Better surveillance through math

Tuesday, April 13, 2010 @ 05:04 PM gHale


By using sophisticated algebraic theories called groups, rings and fields, the Air Force could soon achieve advances in object and target detection technology.

Better detection methods will allow for effective reviewing of photographic, video and radar images to facilitate military planning and order of battle.

“This technology is the result of several remarkable insights by two innovative mathematicians, Dr. Myoung An and Dr. Richard Tolimieri,” said lead researcher, Dr. Richard A. Albanese of Air Force Research Laboratory, which oversees the Air Force Office of Scientific Research (AFOSR), which funded the project.

A related technology created by An and Tolimieri for the U.S. Navy was successful in detecting shallow water mines by means of sonar, which is like radar but with sound waves instead of electromagnetic waves, but the Air Force is adapting the methodology to examine images for surveillance purposes.

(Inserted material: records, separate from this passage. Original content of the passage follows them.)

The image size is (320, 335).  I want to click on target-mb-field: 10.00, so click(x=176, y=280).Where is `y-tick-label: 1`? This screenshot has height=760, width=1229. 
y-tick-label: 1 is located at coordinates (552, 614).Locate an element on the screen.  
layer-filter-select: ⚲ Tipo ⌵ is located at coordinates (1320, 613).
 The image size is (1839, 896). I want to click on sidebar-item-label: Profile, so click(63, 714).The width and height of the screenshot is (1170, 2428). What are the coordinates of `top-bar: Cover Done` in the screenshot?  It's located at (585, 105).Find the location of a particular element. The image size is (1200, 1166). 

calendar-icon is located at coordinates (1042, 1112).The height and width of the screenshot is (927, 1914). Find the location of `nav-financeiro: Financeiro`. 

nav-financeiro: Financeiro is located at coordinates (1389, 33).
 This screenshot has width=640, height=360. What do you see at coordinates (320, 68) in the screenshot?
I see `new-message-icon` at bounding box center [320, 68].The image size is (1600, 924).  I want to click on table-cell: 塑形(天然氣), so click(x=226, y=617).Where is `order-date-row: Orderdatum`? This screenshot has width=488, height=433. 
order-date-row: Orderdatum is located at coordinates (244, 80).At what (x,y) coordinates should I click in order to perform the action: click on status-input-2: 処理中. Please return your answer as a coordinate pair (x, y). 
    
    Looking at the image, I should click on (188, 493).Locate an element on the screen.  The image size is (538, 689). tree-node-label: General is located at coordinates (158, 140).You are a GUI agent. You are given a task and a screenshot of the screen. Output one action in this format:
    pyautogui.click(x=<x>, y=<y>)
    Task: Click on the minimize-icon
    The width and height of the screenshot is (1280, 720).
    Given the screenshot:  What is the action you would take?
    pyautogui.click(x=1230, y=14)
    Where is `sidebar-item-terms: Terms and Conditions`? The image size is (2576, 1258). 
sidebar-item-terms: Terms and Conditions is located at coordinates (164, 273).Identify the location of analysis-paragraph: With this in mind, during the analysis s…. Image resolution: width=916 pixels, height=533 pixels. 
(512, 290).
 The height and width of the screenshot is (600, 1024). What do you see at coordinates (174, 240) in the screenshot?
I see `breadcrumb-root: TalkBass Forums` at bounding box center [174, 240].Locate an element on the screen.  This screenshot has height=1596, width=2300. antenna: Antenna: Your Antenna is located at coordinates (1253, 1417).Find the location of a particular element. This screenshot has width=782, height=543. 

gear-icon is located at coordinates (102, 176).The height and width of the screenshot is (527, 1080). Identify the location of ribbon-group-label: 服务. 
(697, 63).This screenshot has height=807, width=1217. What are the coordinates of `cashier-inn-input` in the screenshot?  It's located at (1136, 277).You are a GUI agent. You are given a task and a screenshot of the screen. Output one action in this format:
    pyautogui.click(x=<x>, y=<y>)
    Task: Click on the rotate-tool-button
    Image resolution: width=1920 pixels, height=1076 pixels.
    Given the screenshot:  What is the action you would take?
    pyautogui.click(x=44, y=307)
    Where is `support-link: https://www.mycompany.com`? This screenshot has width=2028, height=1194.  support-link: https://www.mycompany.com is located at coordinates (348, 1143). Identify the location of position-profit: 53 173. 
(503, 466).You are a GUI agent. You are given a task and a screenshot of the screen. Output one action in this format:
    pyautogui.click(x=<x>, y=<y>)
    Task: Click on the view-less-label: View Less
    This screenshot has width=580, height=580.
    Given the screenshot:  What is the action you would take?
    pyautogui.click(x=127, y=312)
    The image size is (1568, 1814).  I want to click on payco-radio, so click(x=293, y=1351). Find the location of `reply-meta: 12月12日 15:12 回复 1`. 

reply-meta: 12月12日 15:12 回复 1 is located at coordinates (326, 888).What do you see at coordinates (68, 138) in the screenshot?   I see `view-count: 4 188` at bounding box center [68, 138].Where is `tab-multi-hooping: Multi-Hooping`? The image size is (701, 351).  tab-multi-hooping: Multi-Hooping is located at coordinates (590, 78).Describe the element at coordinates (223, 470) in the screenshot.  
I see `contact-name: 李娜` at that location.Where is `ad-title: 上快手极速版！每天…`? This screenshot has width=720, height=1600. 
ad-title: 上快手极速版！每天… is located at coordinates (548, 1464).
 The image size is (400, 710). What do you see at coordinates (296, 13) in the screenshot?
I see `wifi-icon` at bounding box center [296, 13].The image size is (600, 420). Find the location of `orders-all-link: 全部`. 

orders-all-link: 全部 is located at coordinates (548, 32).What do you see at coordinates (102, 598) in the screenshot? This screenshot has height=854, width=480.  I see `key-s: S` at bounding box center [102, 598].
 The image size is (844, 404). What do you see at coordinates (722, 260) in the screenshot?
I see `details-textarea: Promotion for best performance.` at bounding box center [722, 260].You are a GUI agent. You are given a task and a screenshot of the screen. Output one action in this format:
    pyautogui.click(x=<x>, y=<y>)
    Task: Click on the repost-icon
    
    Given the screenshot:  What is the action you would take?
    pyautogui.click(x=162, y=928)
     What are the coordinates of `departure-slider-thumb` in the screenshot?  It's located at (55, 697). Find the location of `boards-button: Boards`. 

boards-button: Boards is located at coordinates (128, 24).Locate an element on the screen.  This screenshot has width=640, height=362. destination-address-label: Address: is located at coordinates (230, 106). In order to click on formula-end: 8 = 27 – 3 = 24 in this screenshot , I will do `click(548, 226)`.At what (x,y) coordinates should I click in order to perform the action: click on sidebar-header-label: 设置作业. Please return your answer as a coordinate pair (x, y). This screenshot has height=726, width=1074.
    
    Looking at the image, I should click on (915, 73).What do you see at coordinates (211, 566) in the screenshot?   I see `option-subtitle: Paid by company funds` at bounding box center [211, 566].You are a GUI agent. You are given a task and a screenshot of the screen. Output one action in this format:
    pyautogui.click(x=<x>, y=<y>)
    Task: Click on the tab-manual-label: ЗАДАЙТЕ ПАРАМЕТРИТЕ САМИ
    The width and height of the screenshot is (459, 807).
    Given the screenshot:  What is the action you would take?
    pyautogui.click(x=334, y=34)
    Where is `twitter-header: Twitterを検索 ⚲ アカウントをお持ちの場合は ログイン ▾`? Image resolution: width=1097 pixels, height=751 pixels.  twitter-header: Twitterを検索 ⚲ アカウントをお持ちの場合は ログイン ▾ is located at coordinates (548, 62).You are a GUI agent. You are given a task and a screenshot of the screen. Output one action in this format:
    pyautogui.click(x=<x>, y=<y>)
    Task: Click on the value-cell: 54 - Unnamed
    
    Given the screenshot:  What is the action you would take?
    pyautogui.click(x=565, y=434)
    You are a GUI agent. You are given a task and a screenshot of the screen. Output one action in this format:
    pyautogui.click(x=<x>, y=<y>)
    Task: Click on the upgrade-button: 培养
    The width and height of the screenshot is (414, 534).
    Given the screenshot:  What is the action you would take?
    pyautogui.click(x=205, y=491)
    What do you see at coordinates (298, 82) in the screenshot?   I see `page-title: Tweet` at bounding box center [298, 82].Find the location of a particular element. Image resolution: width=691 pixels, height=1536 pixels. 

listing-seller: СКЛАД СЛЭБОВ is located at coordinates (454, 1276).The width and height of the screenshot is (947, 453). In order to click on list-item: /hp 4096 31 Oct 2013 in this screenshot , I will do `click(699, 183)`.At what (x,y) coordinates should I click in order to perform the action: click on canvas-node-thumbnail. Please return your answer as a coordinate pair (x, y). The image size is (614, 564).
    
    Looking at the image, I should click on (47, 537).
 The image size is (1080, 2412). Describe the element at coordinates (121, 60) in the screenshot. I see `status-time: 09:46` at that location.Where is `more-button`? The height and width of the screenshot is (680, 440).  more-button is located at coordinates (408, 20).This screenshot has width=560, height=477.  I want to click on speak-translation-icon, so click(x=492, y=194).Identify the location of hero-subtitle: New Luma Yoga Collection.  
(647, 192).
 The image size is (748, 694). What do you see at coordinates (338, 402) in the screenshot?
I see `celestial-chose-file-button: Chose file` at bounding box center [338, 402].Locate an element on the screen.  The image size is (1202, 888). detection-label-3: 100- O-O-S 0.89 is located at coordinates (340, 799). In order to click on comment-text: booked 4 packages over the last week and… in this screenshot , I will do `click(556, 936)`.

In the past, careful human review of a large amount of surveillance material required a huge investment of time. This new technology cuts the time overhead by 99%, officials said. However, even with the vast improvements the new technology brings, the human factor is still essential in several aspects such as the validation and verification of transmitter and receiver configurations.

“One challenge of the research is the matching of the algebraic structure to the data and problems at hand,” Albanese said. “We are applying algebraic structures to data index sets and in this way finding patterns that were not easily detectable before.”

Through bringing in even more advanced algebraic structures, the researchers believe they will come up with enhancements that detect subtle patterns or features under conditions of dust, fog, bushes and other visual obstructions.